Many of us are familiar with the connection between spurious correlation and its relationship to cointegration. Granger explains in his seminal 1974 paper "Spurious Regressions in Econometrics" how hypothesis testing on two time series that are I(1) can lead to significance tests that are very biased according to experimental results (resulting in far more "significant" correlations than there should be). Later, Philips (1986) showed with functional limit theory exactly why these I(1) time series led to biased results: because in fact there is no convergent asyptotic behavior for the correlation coefficient for these series (among other relevant statistics).

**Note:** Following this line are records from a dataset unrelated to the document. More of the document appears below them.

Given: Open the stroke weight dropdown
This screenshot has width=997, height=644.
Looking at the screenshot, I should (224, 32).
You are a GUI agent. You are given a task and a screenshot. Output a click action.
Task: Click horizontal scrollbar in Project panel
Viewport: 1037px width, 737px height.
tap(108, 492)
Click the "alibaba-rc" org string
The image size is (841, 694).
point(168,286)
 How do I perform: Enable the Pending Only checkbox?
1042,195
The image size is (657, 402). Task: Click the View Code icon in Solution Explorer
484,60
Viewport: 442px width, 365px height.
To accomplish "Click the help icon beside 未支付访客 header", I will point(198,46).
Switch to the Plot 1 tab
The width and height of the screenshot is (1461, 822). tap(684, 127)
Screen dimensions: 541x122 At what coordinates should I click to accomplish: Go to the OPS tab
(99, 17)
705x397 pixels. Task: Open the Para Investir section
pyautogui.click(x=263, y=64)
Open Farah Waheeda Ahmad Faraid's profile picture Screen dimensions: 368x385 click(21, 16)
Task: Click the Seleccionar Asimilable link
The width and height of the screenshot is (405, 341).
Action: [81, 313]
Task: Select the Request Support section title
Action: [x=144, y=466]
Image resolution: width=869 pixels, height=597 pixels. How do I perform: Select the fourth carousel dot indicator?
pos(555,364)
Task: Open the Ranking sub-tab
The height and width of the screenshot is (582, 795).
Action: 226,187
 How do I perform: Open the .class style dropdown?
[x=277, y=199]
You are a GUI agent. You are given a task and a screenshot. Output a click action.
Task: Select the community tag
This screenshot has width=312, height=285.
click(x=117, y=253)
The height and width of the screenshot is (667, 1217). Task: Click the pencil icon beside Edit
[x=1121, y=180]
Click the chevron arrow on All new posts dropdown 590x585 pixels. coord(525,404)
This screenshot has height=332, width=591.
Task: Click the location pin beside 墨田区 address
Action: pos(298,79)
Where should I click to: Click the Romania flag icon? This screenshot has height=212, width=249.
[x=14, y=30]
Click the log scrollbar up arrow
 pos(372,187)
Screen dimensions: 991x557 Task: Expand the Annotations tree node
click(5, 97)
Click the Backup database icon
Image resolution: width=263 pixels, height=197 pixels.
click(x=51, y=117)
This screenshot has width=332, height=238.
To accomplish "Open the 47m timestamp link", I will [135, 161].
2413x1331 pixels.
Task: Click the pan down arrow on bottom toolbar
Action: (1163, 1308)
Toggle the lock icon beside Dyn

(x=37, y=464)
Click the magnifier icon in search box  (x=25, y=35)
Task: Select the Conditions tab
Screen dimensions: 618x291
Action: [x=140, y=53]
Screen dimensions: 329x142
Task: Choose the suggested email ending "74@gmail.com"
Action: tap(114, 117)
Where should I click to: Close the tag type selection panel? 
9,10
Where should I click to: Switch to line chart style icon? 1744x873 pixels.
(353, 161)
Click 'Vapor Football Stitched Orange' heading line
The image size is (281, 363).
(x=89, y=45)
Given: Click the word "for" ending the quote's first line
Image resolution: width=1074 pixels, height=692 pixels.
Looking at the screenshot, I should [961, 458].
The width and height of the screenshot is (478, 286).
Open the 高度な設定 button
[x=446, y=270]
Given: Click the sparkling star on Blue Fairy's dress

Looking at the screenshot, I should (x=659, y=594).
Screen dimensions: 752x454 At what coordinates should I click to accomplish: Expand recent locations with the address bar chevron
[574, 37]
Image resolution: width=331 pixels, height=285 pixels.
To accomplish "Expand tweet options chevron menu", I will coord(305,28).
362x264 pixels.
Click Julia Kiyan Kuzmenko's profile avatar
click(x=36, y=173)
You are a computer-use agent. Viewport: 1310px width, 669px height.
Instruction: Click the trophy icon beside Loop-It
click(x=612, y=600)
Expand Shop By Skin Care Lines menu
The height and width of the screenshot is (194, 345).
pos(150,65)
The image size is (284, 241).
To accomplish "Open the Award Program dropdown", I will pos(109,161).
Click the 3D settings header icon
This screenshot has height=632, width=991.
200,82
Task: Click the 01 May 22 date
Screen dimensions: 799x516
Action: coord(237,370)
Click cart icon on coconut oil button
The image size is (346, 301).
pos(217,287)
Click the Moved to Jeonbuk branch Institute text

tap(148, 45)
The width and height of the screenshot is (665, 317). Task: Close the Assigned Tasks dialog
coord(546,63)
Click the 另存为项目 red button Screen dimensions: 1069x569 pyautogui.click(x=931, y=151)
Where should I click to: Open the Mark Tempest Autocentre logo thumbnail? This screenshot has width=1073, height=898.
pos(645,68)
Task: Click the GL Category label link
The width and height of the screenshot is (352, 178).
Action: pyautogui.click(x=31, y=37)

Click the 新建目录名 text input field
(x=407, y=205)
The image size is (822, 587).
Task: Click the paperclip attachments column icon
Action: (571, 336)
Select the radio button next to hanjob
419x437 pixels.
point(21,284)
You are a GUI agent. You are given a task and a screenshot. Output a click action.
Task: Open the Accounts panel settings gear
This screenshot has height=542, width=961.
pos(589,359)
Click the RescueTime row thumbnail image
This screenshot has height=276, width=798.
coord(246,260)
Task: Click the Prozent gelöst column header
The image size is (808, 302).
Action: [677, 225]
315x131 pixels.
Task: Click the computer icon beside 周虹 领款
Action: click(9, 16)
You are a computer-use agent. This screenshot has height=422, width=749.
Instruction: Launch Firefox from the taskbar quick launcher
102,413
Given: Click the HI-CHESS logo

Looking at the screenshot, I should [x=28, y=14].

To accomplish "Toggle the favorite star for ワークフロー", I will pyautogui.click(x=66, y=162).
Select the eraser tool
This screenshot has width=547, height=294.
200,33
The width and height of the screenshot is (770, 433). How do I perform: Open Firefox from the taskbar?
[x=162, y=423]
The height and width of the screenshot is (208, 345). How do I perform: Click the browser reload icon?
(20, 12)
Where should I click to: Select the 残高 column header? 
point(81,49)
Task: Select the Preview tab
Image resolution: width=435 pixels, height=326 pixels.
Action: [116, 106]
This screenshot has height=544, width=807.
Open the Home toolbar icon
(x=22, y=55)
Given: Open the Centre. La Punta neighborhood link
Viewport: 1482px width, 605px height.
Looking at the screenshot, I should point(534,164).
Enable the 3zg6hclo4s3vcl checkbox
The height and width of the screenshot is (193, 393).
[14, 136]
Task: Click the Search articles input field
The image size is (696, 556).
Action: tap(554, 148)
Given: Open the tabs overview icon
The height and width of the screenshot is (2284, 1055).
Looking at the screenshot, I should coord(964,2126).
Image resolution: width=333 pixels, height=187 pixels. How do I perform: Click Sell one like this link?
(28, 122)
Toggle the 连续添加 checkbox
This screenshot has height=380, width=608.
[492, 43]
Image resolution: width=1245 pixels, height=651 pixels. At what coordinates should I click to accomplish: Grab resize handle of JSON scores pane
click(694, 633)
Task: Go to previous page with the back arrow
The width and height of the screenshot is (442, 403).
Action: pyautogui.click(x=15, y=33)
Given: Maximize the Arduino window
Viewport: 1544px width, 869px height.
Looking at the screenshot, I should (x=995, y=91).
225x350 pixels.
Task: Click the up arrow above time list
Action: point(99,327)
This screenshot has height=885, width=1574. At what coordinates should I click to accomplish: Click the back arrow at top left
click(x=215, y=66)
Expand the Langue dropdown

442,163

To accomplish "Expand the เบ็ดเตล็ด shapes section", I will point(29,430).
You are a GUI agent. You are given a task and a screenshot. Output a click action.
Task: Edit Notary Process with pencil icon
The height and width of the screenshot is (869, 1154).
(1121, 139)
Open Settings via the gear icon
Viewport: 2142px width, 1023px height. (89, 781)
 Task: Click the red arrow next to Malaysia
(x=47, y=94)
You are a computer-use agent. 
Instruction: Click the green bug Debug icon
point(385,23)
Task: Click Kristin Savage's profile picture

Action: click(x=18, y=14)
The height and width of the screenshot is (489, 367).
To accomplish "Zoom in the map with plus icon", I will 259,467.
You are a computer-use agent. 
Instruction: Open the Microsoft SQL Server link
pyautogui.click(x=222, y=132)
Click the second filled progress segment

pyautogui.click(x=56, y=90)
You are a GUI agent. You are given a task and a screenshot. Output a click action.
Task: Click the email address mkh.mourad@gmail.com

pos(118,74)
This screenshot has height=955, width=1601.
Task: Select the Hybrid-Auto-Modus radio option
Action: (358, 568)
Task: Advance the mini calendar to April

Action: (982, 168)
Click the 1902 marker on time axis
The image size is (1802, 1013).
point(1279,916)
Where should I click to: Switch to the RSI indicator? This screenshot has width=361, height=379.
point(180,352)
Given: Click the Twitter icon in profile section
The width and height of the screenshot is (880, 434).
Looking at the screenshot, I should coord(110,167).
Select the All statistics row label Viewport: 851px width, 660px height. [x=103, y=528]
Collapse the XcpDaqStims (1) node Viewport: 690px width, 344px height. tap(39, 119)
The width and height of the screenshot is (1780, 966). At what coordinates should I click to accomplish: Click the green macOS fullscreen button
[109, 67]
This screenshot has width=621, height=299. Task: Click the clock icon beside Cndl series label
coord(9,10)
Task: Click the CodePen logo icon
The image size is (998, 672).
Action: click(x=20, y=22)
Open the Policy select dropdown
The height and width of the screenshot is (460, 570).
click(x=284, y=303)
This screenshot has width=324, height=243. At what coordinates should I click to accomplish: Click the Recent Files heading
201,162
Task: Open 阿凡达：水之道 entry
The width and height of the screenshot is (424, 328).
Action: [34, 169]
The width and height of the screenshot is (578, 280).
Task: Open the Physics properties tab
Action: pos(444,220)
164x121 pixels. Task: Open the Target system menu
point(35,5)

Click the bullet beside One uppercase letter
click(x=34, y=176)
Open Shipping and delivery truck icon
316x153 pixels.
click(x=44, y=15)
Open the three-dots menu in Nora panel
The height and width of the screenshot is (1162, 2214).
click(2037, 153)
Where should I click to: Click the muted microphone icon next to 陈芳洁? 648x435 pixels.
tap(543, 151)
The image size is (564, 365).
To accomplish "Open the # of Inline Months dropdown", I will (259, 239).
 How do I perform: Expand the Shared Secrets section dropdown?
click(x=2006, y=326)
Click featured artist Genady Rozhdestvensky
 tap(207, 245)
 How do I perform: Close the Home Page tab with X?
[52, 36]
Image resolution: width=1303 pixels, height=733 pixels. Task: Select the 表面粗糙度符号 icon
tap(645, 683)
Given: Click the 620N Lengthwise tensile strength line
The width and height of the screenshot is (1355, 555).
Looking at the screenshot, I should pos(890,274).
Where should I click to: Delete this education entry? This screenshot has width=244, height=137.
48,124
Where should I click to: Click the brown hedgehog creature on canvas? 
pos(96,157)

At this point, there seems to be a gap in my understanding. There seems to be dozens of articles online confidently proclaiming that you can "get around" the spurious correlation problem if the two time series in question are not only I(1), but also cointegrated. The explanation seems to be that since the error term is I(0), the usual assumptions of hypothesis testing for correlation are met. Of course, this makes intuitive sense, since the original assumption for the correlation significance test is that the residuals are iid normal. But saying the residuals are I(0) is not the same as saying they are iid normal.
I am wondering if there is a reference that explains this relationship in more detail? Who was it that showed that regular hypothesis testing is valid when the two series are cointegrated? And is this an "if and only if", or are there other circumstances other than co-integration under which regular OLS correlation testing is still valid?